21 September 2015

Time vs. Attention: Which is More Valuable?

tl:dr For those who’ve used up their attention for the day: Design for your users attention span more than their time, it’s what really matters.

A couple of weeks ago was huge for Malmö. In fact, it’s so big that they label it THE WEEK. Every year, the highlight is The Conference and I’ve loved attending this event. However, this year, I decided not to go. No, it has nothing to do with the speakers, the topics, or because my calendar is full of client work. It’s because I’ve come to a revelation. I simply can’t concentrate for an entire day – and I bet you can’t either.

Jason Fried recently wrote for Signal v. Noise:

I recently realized that if I’m too busy to take something on, I shouldn’t say “I don’t have the time”. In fact, I often do have the time. It’s not that hard to squeeze in some extra time for someone.

What I don’t have – and what I can’t squeeze in – is more attention. Attention is a far more limited resource than time. So what I should say is “I don’t have the attention”. I may have 8 hours a day for work, but I probably have 4 hours a day for attention.

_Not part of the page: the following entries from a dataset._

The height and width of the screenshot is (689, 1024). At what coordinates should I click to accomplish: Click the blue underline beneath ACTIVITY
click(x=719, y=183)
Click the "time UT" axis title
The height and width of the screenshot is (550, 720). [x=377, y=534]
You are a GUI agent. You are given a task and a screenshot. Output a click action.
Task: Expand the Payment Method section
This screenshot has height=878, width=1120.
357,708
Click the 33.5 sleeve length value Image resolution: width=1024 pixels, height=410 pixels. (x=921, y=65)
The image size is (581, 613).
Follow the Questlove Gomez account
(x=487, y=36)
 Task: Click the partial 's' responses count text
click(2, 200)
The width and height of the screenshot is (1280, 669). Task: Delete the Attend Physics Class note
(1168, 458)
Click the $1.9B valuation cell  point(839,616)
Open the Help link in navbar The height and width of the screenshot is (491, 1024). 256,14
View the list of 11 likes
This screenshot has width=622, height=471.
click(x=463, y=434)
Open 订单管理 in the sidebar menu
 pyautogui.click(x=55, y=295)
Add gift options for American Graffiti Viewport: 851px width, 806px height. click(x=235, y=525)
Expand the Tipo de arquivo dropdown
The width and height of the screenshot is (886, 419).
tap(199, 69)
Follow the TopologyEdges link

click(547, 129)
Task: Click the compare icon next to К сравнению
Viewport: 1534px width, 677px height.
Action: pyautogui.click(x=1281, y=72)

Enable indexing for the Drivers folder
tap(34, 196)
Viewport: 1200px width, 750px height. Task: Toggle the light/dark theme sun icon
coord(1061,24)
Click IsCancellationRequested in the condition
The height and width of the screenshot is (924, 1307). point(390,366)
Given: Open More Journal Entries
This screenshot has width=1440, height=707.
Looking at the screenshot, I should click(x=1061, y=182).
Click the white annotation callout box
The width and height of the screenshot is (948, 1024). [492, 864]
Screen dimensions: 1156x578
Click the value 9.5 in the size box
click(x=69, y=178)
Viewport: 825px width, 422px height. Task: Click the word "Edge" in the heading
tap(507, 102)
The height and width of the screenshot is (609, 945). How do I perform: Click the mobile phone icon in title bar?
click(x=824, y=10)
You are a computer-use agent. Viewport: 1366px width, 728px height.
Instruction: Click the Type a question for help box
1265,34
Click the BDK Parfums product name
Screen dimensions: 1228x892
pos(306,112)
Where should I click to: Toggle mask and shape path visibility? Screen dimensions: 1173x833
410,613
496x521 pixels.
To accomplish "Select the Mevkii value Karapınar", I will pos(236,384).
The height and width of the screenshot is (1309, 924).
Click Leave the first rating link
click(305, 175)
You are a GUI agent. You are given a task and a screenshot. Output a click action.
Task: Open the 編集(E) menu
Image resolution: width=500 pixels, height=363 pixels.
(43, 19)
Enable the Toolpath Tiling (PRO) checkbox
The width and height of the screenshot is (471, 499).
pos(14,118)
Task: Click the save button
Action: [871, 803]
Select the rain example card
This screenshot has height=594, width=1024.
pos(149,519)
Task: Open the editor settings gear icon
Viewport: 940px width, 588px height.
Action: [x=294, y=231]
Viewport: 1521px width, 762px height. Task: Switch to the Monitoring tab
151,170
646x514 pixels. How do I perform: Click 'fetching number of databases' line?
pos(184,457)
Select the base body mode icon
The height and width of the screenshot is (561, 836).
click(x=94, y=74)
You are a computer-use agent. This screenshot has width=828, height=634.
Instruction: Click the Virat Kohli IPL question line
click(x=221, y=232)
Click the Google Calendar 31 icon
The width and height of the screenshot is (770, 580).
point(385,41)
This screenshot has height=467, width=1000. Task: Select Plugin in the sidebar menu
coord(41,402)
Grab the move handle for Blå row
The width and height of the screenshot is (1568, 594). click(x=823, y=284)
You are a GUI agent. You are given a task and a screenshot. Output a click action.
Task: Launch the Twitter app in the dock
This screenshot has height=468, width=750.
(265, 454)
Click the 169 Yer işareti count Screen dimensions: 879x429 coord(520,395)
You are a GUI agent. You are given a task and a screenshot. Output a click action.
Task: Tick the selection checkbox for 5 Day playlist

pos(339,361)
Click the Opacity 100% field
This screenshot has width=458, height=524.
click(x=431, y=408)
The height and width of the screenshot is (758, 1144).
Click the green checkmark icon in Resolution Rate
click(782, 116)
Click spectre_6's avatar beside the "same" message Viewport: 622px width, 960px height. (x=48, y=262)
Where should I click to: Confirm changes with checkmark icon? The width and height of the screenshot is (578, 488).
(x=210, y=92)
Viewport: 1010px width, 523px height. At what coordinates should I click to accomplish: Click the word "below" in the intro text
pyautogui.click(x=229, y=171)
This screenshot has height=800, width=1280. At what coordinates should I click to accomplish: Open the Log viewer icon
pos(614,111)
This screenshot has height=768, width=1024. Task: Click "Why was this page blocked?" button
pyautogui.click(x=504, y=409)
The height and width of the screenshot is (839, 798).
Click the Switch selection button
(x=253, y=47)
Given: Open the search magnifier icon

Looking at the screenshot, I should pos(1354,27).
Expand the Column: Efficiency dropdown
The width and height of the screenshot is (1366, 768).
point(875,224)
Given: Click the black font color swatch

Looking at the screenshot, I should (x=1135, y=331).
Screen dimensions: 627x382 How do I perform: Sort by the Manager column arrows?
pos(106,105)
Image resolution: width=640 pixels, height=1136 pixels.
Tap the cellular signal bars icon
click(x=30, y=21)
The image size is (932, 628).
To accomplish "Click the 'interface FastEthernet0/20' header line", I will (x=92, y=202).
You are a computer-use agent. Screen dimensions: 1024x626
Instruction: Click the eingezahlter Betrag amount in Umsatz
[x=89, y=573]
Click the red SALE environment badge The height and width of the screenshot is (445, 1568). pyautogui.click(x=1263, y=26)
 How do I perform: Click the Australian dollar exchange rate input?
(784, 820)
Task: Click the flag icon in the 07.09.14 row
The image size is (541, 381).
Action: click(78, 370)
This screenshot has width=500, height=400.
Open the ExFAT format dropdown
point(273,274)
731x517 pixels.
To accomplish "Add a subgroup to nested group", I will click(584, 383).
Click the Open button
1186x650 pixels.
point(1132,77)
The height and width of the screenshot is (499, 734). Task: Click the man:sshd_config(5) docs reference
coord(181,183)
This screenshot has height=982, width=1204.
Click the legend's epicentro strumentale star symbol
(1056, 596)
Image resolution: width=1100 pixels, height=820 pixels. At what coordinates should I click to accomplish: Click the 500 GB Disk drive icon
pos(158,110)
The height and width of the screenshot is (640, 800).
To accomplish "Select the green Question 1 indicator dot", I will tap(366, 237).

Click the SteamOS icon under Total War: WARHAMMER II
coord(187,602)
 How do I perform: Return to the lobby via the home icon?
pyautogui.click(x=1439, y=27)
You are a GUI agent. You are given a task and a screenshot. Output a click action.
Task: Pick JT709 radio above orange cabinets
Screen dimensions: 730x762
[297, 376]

That final line is what got me thinking. While I may have the TIME for more projects, conferences, and other random stuff – I don’t have the ATTENTION for it. Other projects or my personal life would suffer from borrowing attention from them. I’m less and less willing to make that sacrifice.

Our everyday experiences have a cost.

That conference, meeting, or app requires effort. In terms of time, there’s no problem squeezing in 7 meetings in one day, but our attention only will allow 3 or 4 of those to be productive.

This is particularly important when creating an event like a conference or workshop. Organizers often focus more on how much content they can pack into a day than if they can hold the attention of the audience. Hyper Island does a spectacular job of this when they have their Master Classes (which are quite intense!). Between sessions they offer things they call Energizers. These aren’t energy bars or sugary treats; these are short exercises that help you to refocus. My favorite? The Shouting Game is always a win!

How does this translate to the user experience?

You need to look at your product – a conference, app, or a store – and be able to understand the attention span it requires. I can keep my attention focused at a conference for around 4 hours, but I don’t even last an hour browsing Facebook. Just as it is important to align your Values, understanding the attention span of your users could help you find success. Most product owners can only measure their success as “time spent on site”, but we are still trying to understand what the real goal is. Is longer better? Does that really mean they love browsing our site? Or are having a hard time finding what they’re looking for?

So here’s an exercise for you:

Think about your day’s attention span. How much time do you have and how will you invest it?